▸ EXERCISE INSTRUCTIONS:
1. Reproduce verbatim the section of the passage on practice valuation factors from "As stated earlier, this" to "THAT PARTICULAR PRACTICE.".
2. State whether each statement below agrees with the passage on practice valuation factors, answering yes or no and quoting the words of the passage that decide it: (a) The Houlihan Group calculates the multiple using ten factors. (b) The condition of the equipment is one of the factors considered. (c) The number of new patients seen is not among the factors.

▸ SOURCE TEXT:
--------------------
As stated earlier, this multiple is a reflection of the desirability of the practice. At The Houlihan Group, we use ten factors to calculate this multiple. These are:

  • Location of the practice
  • Demographics of the patient base
  • Hygiene numbers both as it relates to the number of active patients on recall and hygiene collections
  • Procedure mix of the practice and what procedures are referred out
  • Clinical schedule of the office
  • Staff makeup, staff member pay scale, and the likelihood of the staff staying with the practice after a sale
  • Number of new patients seen and existing marketing plan
  • The nature of the seller’s transition plan and how much help will they provide to the new buyer.
  • The condition of the equipment and will any new purchases be necessary for the new buyer
  • THE PREVAILING MARKET CONDITIONS FOR THAT PARTICULAR PRACTICE.
--------------------
▸ SUPPLIED INFORMATION:

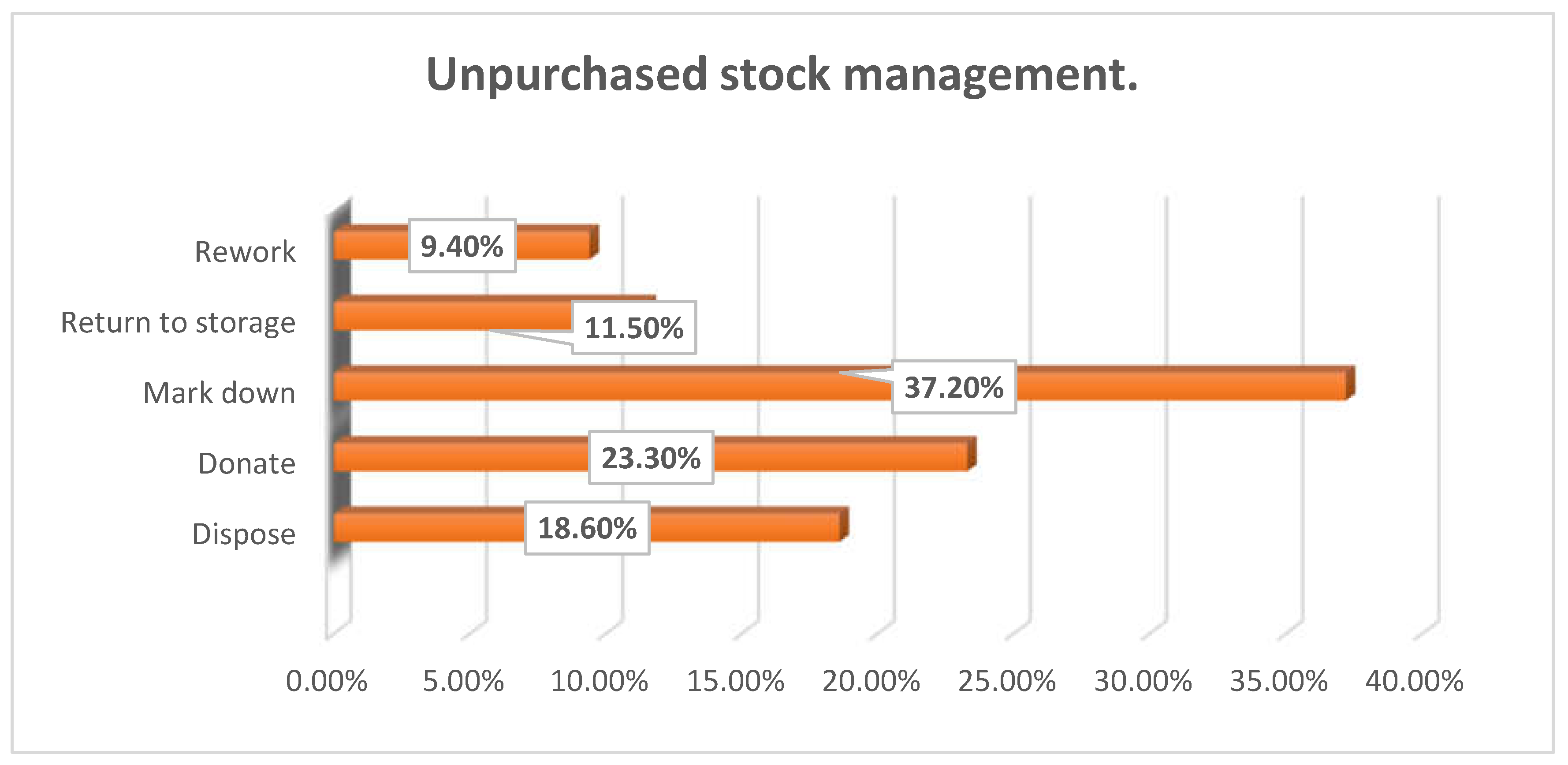Click the 9.40% data label
1568x765 pixels.
point(462,246)
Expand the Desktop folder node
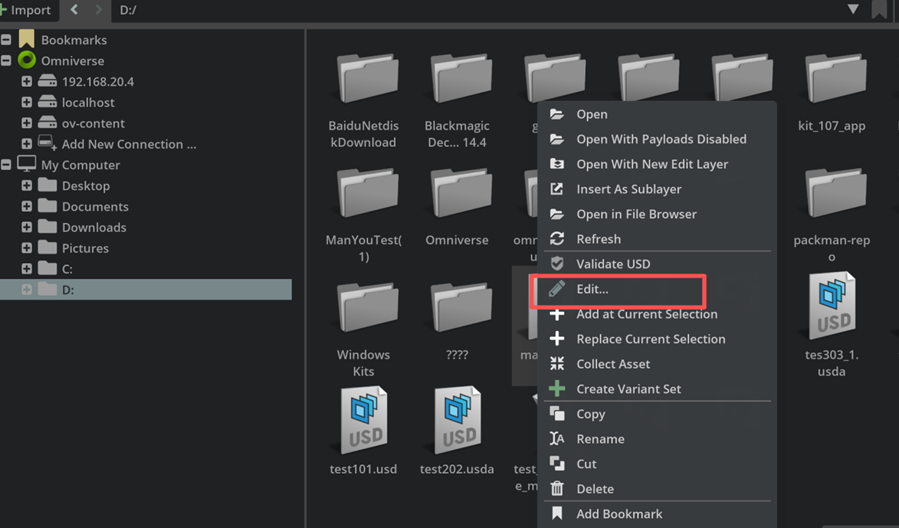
--------------------
▸ RESPONSES FOR EACH TASK:
1.
As stated earlier, this multiple is a reflection of the desirability of the practice. At The Houlihan Group, we use ten factors to calculate this multiple. These are:

  • Location of the practice
  • Demographics of the patient base
  • Hygiene numbers both as it relates to the number of active patients on recall and hygiene collections
  • Procedure mix of the practice and what procedures are referred out
  • Clinical schedule of the office
  • Staff makeup, staff member pay scale, and the likelihood of the staff staying with the practice after a sale
  • Number of new patients seen and existing marketing plan
  • The nature of the seller’s transition plan and how much help will they provide to the new buyer.
  • The condition of the equipment and will any new purchases be necessary for the new buyer
  • THE PREVAILING MARKET CONDITIONS FOR THAT PARTICULAR PRACTICE.

2.
(a) Yes: "At The Houlihan Group, we use ten factors to calculate this multiple."
(b) Yes: "The condition of the equipment and will any new purchases be necessary for the new buyer"
(c) No: "Number of new patients seen and existing marketing plan"